None other than Pradip Bhattacharya, who was very recently replaced as the Bengal Congress chief, said, "It is a fight to prove our political existence in Bengal and to prove that the 129-year-old party will not turn into a 'signboard' as is being claimed by the TMC.
" This election will also prove a litmus test for the Congress whether its ability to bite into the anti-Left vote pie still holds true, Bhattacharya thinks. "This Lok Sabha election will prove that without the Congress, the Trinamool Congress too won't be able to make any mark against the Left as it is the combined vote share of the two parties that catapulted Mamata Banerjee to power," Bhattacharya, MP, pointed out.
The Congress lost its pre-eminent position on the Bengal stage after it was humbled in the 1977 Assembly poll by the Left Front. People became disenchanted with the party which was riven by dissension and squabbling.

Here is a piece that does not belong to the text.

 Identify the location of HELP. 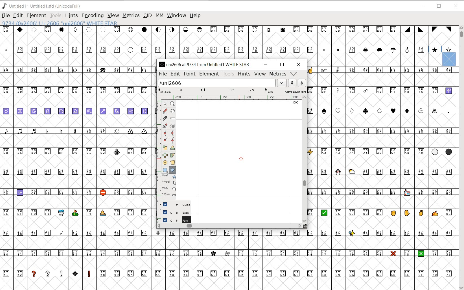
(196, 16).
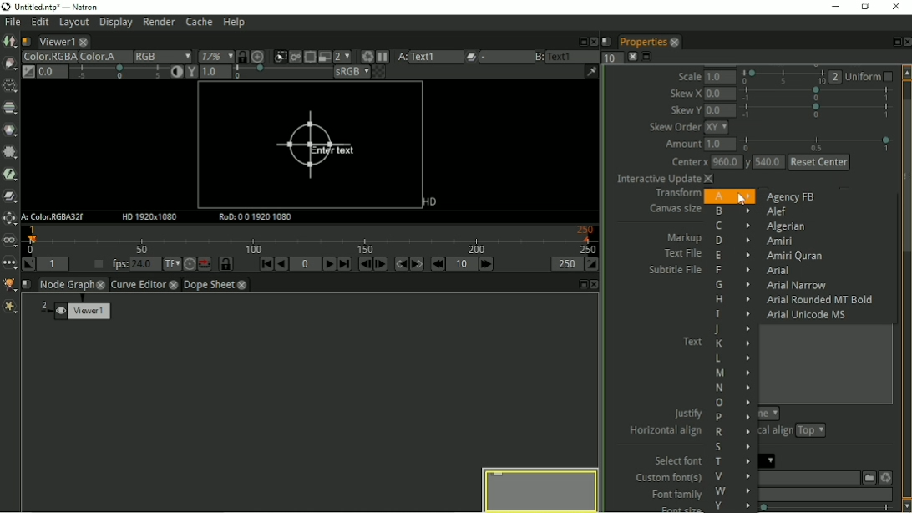 This screenshot has width=912, height=513. I want to click on Amiri, so click(781, 241).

It reached a climax when Youth Congress chief Mamata Banerjee broke away to form her own party Trinamool Congress in 1998, dealing a body blow to the organisation. A major chunk of the anti-Left votes was garnered by the TMC which became the principal opposition party.
It ultimately ousted the Left Front from power in 2011 riding on the deftly-organised anti-land acquisition movement.
Ironically, the state Congress suffered further erosion in its credibility when the Left supported the Congress-led UPA government. Its strength was reduced to such an extent that it ceased to exist politically in south Bengal and managed to retain its position in the north Bengal districts of Malda, Murshidabad and some pockets in the region.
However, according to state Congress leaders, the party high command's decision to forge alliance with the TMC on the latter's terms to oust the Left Front in the 2009 Lok Sabha and 2011 Assembly polls that dealt a massive blow to the party.